Thursday, 30 August 2012

George’s escape from ad studio


BY TAJUDEEN SOWOLE

NOTHING gladdens the heart of an artist more than being allowed to roam the creative field. This creative freedom dominated the thoughts of ex-ad man, Wande George, as he glossed over the new page of his career, recently.

George had put in about 20 years in advertising until he quit last year and was actually preparing for what would be his first major avenue for a wider expression in decades — a joint show with fellow ad man, Kola Arifajogun—when he chatted with this writer.
Like every artist who had worked as a visualiser or creative personnel in advertising agencies, George felt so relieved that, at last, he was doing his own job, in his own way.
  Though full time studio artists have always considered ad jobs as less challenging, and in fact, an escape route for a less creative mind, George, however, holds a contrary opinion.
Wande George'sMona Lisa
   He says the volume of work an artist does in the ad studios is not lesser than that of an independent artist. “It’s even more,” he argues.
   According to him, in advertising, it could be very frustrating “working on a brief over and over because somebody felt he has a better idea, but at the end of the day, your own concept is still reverted to.”
   George, however, says, despite his confinement, he never wandered away from mainstream art. “My passion for painting was intact, and I have participated in some exhibitions, but not as fulfilling as coming out fully.”
   He says, “I have been painting and experimenting consistently, which has resulted in the uniqueness of style and the depth of thinking.”
   
WHATEVER the perceived disadvantage there exists for an artist in the ad studio, there seems to be some gains, particularly in weaving concepts into images. This much appears well articulated in George’s work.
   Indeed, one of the areas, which his art could earn him a greater respect, is the philosophy on which he builds his themes.
   In the visual arts scene where an artist’s depth of intellectual knowledge counts, George’s concept has stronger leverage. He explains that The Exit represents transiting from one state of life to another, which could be physical or emotional, “loss of jobs, relationships, possession, or loved ones to the cold hands of death.”
  And in case of death,  “such exit usually has a lasting impact on those left behind, sometime physically, psychologically, emotionally and otherwise.”
   Also, in his style, there appears to be something strong enough from which to take a leap. For example, if stylised images such as Giant Strides and The Exit are sustained, the artist, who looks more like a movie star, already has an identity or trait that will tell him apart.
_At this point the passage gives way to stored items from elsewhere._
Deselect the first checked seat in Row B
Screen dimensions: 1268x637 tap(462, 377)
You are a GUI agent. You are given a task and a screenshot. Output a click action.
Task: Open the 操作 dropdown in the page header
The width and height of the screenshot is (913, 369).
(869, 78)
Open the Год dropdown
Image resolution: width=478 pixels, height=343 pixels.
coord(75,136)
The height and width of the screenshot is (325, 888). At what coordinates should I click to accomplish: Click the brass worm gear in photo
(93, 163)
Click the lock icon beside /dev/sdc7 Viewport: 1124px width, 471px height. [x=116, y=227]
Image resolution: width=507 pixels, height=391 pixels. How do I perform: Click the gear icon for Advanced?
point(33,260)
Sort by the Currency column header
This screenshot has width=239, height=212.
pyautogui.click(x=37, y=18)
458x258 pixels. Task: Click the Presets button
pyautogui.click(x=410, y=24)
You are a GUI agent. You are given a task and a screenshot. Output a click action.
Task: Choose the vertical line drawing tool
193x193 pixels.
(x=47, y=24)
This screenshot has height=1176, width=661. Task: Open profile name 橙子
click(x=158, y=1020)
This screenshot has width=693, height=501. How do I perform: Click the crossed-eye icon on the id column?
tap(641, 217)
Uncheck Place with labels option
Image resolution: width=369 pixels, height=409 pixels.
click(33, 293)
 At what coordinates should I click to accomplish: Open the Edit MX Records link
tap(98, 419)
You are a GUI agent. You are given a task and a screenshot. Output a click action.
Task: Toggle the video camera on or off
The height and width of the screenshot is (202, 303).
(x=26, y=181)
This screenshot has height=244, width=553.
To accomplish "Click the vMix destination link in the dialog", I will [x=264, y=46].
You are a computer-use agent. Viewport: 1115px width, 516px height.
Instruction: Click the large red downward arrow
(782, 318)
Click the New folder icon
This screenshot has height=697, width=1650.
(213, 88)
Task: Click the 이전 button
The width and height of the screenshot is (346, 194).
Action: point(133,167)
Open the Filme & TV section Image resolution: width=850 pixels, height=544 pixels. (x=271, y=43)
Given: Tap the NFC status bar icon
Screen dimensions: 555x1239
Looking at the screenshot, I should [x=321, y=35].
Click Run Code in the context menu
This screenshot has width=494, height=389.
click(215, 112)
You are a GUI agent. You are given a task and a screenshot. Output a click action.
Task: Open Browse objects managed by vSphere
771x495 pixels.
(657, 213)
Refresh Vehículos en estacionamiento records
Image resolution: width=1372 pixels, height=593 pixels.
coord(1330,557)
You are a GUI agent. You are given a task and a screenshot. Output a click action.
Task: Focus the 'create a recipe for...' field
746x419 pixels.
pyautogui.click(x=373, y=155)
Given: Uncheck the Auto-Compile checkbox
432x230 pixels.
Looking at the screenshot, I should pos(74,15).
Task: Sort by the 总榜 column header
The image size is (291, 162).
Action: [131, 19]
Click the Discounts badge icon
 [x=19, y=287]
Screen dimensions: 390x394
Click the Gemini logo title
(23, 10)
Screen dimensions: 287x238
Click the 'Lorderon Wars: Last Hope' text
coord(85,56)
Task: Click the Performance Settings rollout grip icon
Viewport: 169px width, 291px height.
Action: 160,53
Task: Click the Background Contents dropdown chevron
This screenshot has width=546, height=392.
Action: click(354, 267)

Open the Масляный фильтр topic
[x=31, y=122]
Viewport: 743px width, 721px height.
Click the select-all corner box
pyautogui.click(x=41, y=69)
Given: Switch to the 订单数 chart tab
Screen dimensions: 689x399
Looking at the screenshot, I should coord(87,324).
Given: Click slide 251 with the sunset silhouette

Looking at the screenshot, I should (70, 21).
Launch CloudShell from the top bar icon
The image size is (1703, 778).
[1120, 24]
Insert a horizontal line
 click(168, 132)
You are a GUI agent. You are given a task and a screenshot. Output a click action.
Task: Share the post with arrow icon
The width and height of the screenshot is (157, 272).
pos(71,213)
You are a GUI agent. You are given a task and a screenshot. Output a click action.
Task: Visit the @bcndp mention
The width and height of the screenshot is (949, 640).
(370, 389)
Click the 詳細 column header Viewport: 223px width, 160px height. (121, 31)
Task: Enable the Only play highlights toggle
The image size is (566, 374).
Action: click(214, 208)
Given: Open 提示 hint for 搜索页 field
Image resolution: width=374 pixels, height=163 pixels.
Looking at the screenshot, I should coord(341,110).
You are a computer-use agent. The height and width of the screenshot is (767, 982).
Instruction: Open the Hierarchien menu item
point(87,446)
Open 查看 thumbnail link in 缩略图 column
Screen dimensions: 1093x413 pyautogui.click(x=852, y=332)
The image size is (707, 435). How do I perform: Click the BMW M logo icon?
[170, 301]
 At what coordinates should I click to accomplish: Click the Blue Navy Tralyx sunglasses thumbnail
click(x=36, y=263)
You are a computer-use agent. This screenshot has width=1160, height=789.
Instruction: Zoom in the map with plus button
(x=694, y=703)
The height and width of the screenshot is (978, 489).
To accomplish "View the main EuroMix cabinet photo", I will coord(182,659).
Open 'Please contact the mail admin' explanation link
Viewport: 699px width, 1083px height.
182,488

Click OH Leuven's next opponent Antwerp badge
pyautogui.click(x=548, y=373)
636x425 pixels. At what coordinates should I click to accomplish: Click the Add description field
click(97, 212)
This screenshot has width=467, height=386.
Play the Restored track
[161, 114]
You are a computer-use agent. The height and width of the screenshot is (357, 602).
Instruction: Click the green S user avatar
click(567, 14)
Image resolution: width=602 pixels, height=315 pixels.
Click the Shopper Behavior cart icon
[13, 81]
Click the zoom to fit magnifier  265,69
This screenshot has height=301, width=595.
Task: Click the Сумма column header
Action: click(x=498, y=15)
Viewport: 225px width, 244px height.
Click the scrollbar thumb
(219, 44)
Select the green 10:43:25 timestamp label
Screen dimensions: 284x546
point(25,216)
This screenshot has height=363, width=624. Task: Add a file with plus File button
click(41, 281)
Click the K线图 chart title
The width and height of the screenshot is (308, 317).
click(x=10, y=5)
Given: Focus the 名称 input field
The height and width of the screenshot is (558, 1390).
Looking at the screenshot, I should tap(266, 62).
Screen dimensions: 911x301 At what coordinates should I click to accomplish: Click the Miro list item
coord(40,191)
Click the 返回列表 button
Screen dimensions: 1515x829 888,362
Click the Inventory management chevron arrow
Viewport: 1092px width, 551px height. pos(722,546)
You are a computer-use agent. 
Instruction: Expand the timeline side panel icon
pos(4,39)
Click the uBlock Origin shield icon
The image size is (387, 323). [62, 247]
GEORGE graduated from Auchi Polytechnic in 1987 with an HND in Painting and General Art. He did his national service at the Nigerian Military School, Zaria, where he was an Art Instructor (1987-88). He worked briefly as a studio artist before joining Daily Times of Nigeria in 1989.
  He moved to the advertising industry as illustrator and creative art director. He exited the industry last year to focus on his first love —painting. In addition to being a member of Society Of Nigerian Artists (SNA), he is an APCON-certified practitioner.